Even in the court of ethics and medical professionalism, there’s nothing wrong with the occasional honor or award. On day two of the conference, the Maclean Center awarded its first Prize in Clinical Ethics and Health Outcomes - at $50,000, the largest such prize in the ethics field - to John Wennberg, the Peggy Y. Thomson Professor for Evaluative Clinical Sciences at Dartmouth Medical School and founding editor of The Dartmouth Atlas of Health Care.

In 2007, the journal Health Affairs named Wennberg as “the most influential health policy researcher of the past 25 years.” Fitzhugh Mullan, former director of the Bureau of Health Professions in the U.S. Department of Health and Human Services, described Wennberg as “both the Christopher Columbus and the Johnny Appleseed of clinical variation,” meaning he not only discovered the field but also brought it to the attention of the medical and health policy communities.

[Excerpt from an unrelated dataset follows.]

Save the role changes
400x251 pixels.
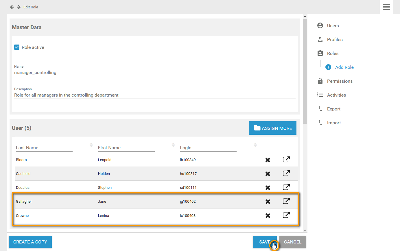pos(264,242)
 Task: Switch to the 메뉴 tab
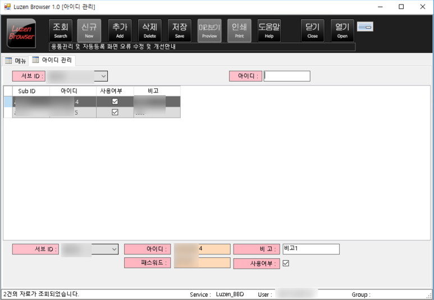click(x=16, y=60)
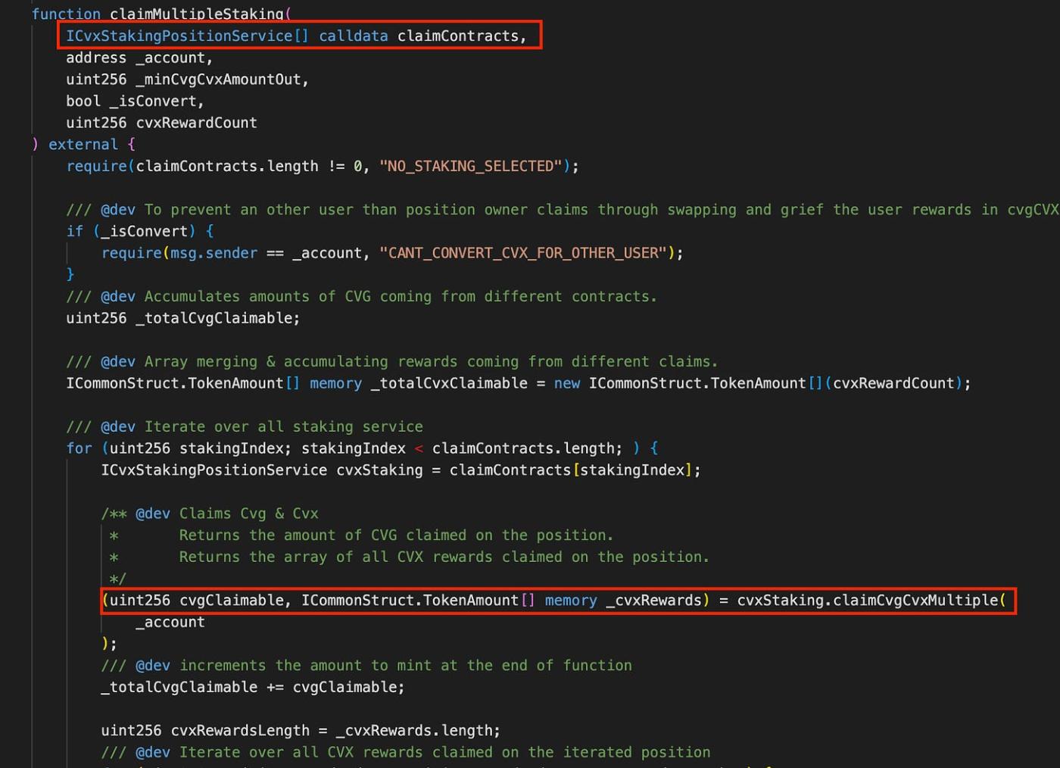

“While John Wennberg is regarded as a health services researcher,” said Mark Siegler, MD, director of the MacLean Center, “his fundamental work on patient preferences and shared decision making highlight his contributions to the field of clinical medical ethics.”

The Dartmouth Atlas examines the patterns of medical resource intensity and utilization in the United States, with special emphasis on end-of-life care, inequities in the Medicare reimbursement system and the under-use of preventive care.

From the start, it has brought surprises, according to Kenneth Polonsky, dean of the Division of the Biological Sciences and the Pritzker School of Medicine at the University of Chicago, who introduced Wennberg. The report comprehensively documented the “striking differences” in the amount of health care provided in different regions, adding the provocative observation that the amount or cost of care delivered did not correlate with good outcomes.

Joking that “when you get paid so much to give a lecture, you get a little nervous,” Wennberg spoke about the early days of the Atlas and how their studies of practice variation in the mid-1970s “challenged the notion that science was driving utilization.” Instead, decisions about surgical treatment for benign prostate hyperplasia revealed what the researchers called “surgical signatures,” patterns of practice based on the beliefs of individual surgeons.

When Wennberg’s team developed short, balanced videos to show to patients, explaining the risks and benefits of surgical treatment and showing taped interviews with two physicians who had made different decisions, patients were much less likely to choose surgery. “This was the first evidence,” he said, “that engagement of patients could lead to the right utilization rate.”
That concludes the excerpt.